_Alıntı Metin:_
▬▬▬

Ali BAYRAMOĞLU

Ali BAYRAMOĞLU

Başbuğ ve aydın dilekçesi...

Baskın Oran, Ufuk Uras, Ahmet İnsel, Aydın Engin, Oya Baydar, Sezgin Tanrıkulu, Mithat Sancar ve Cengiz Algan…

Sekiz imzalı bir dilekçe.

Şöyle diyor:

"Genelkurmay Başkanı Orgeneral İlker Başbuğ 21-22 Eylül tarihlerinde Güneydoğu sınır bölgesinde yaptığı konuşmalarda kendine kanunla verilmiş görev ve yetkilerin dışına çıkmış, siyasi nitelikte konuşmalar yapmıştır. Bu konuşmalar Askerî Ceza Kanunu'nun 148'nci maddesinin C bendine göre suçtur. Adı geçen Madde 148 'Siyasi Faaliyette Bulunanlar' başlığını taşımakta olup '(...) siyasi amaçla nutuk söyleyen, demeç veren, yazı yazan veya telkinde bulunanlar (...) fiil daha ağır bir cezayı gerektirmediği takdirde 1 aydan 5 yıla kadar hapis cezası ile cezalandırılırlar (...)' hükmüne girmektedir.

Yukarıda belirtilen nedenlerle Genelkurmay Başkanı Orgeneral İlker Başbuğ hakkında söz konusu demeçlere ilişkin soruşturma açılması için suç duyurusunda bulunmaktayız. Gereğinin yapılmasını arz ve talep ederim."

Önemli…

Zira bu tarz bir girişim ilk kez oluyor.

Genelkurmay Başkanı üzerinde bir rütbe bulunmadığı ve hakkında başlatılacak herhangi bir yargı süreci üst rütbeli bir askerin varlığını ön gördüğü için, fiilen hukuki açıdan sorumsuzdur Genelkurmay Başkanı.

▬▬▬

_Kayıtlar:_
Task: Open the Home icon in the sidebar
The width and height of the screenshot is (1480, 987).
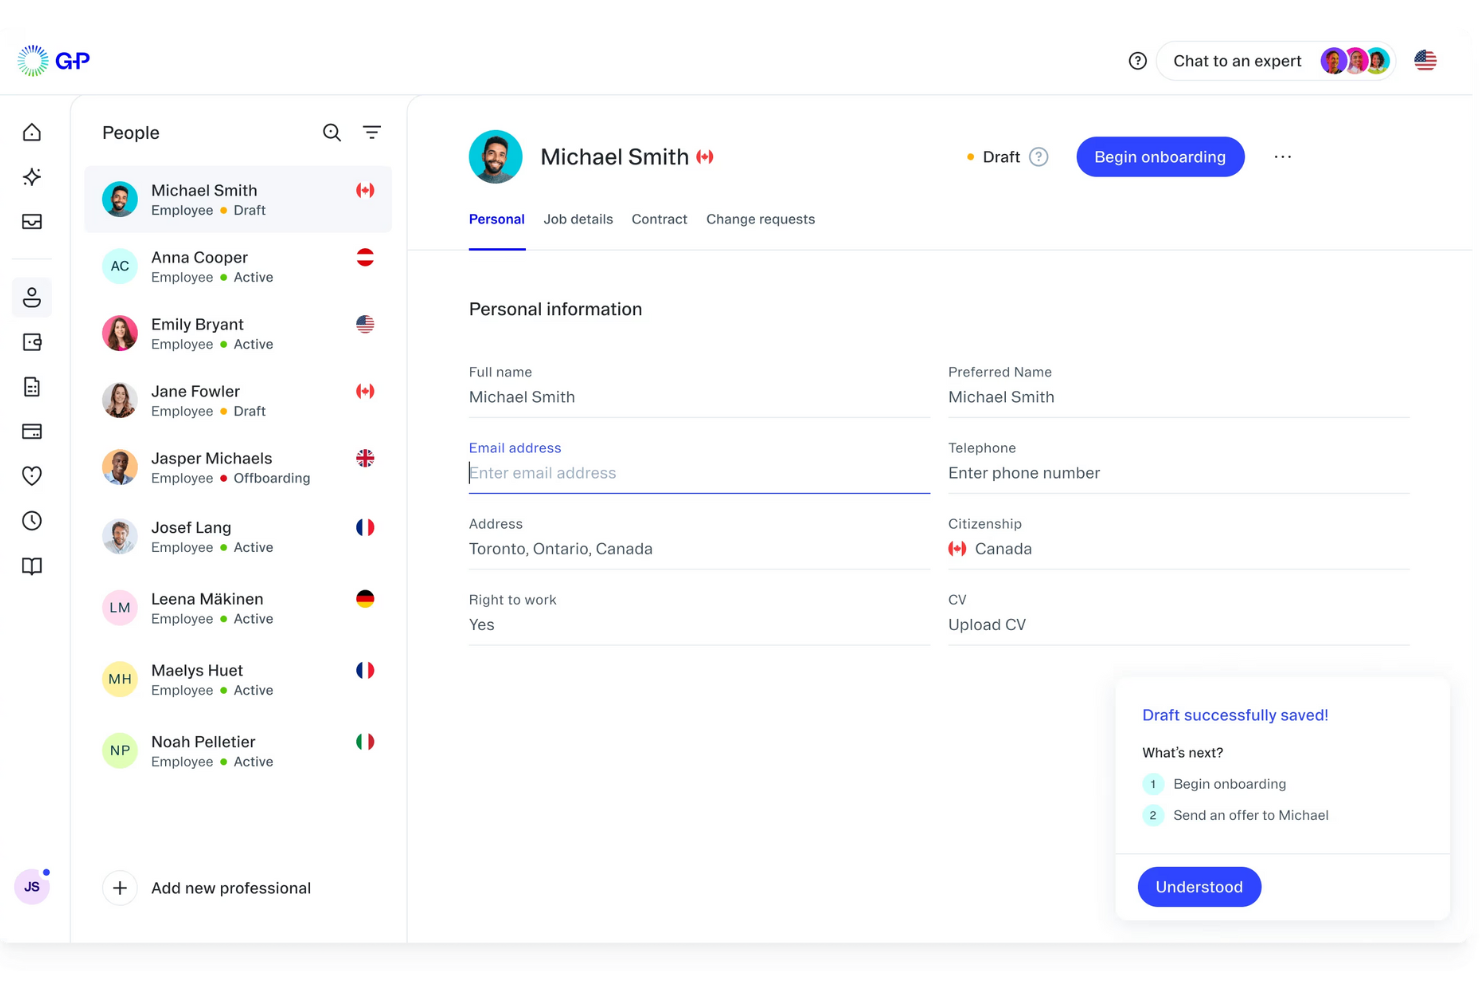Action: click(31, 131)
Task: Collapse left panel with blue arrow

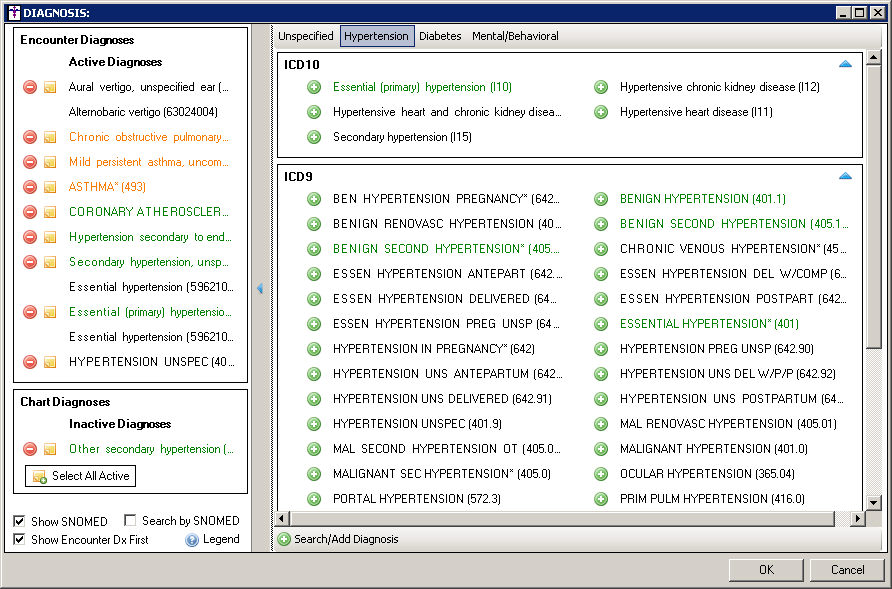Action: click(260, 288)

▬▬▬

_İstenen:_ Alıntı metindeki "Sekiz imzalı bir" ile "ilk kez oluyor." arasındaki bölümü, her iki uç da dahil olmak üzere kelimesi kelimesine aktarır mısınız?

_Alıştırma Çıktısı:_
Sekiz imzalı bir dilekçe.

Şöyle diyor:

"Genelkurmay Başkanı Orgeneral İlker Başbuğ 21-22 Eylül tarihlerinde Güneydoğu sınır bölgesinde yaptığı konuşmalarda kendine kanunla verilmiş görev ve yetkilerin dışına çıkmış, siyasi nitelikte konuşmalar yapmıştır. Bu konuşmalar Askerî Ceza Kanunu'nun 148'nci maddesinin C bendine göre suçtur. Adı geçen Madde 148 'Siyasi Faaliyette Bulunanlar' başlığını taşımakta olup '(...) siyasi amaçla nutuk söyleyen, demeç veren, yazı yazan veya telkinde bulunanlar (...) fiil daha ağır bir cezayı gerektirmediği takdirde 1 aydan 5 yıla kadar hapis cezası ile cezalandırılırlar (...)' hükmüne girmektedir.

Yukarıda belirtilen nedenlerle Genelkurmay Başkanı Orgeneral İlker Başbuğ hakkında söz konusu demeçlere ilişkin soruşturma açılması için suç duyurusunda bulunmaktayız. Gereğinin yapılmasını arz ve talep ederim."

Önemli…

Zira bu tarz bir girişim ilk kez oluyor.